In 2023 we heard a lot about trends like “soft saving” and “quiet hiring.” In 2024 new workplace and money-related buzzwords kept emerging — from “hush trip” to “money dysmorphia.” Below, we explain the terms that caught the MoneySense editorial team’s attention and list recommended reads to help you prepare your finances for 2025.
1. Hush trip
A “hush trip” (also called a “hush-cation”) is when someone works remotely from a holiday destination without informing their employer they’re traveling. The idea is to enjoy a getaway while continuing to work, avoiding taking official vacation days or asking for permission. Some hotel chains have even marketed packages for hush trips, offering business services, all-day coffee and late-afternoon social hours. The trend raises HR and compliance questions — for example, long-term remote work abroad can create tax, immigration and legal risks for employers and employees alike. — Jaclyn Law
Recommended remote working reads:
- How to become a digital nomad—and not go broke
- How to take a gap year trip without breaking the bank
2. Coffee badging
“Coffee badging” refers to turning up at the office long enough to badge in — and perhaps grab a free coffee and chat — but leaving soon after to do the bulk of one’s work remotely. It’s a response to return-to-office policies that require physical presence but fail to match where employees actually work most efficiently. — Michael McCullough
Recommended employment reads:
- How to negotiate working less
- How to make the most of your compensation
3. Office peacocking
To entice hybrid and remote staff back to shared spaces, some companies have redesigned offices into attractive, social environments — a phenomenon dubbed “office peacocking.” Think lounges with sectional sofas, game setups and abundant plants. The goal is to make the office feel inviting rather than punitive, and to foster collaboration and connection. — M.M.
_ _ _ _ _
## Goals
[A] Write out the stretch of the workplace buzzwords article from "In 2023 we heard" through "finances for 2025.".
[B] In the workplace buzzwords article, what did some hotel chains offer in the packages they marketed for hush trips?
[C] Carry on the article about workplace and money buzzwords from where it stops.

## Data extract
_ _ _ _ _
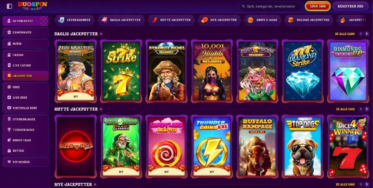Click the Registrer Deg button
This screenshot has width=373, height=188.
click(350, 6)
_ _ _ _ _
## Responses for each task
[A]
In 2023 we heard a lot about trends like “soft saving” and “quiet hiring.” In 2024 new workplace and money-related buzzwords kept emerging — from “hush trip” to “money dysmorphia.” Below, we explain the terms that caught the MoneySense editorial team’s attention and list recommended reads to help you prepare your finances for 2025.

[B] Business services, all-day coffee and late-afternoon social hours.

[C]
Recommended workplace reads:
- The real cost of going back to the office
- How to negotiate a higher salary and come out winning
4. Resenteeism
“Resenteeism” builds on the older concepts of absenteeism and presenteeism. It describes staying in a job mainly out of financial necessity — or lack of better options — while feeling openly resentful about it. That resentment can erode teamwork and morale. Although the term has gained traction among younger workers, the underlying experience of staying in an unfulfilling role is long-standing. — M.M.
Recommended career planning reads:
- Mental health resources in Canada: How to get help for free (or cheap)
- Grant money for school: How to get the funds to develop your skills—and advance your career
- Micro-credentials in Canada: Is it worth it to upskill?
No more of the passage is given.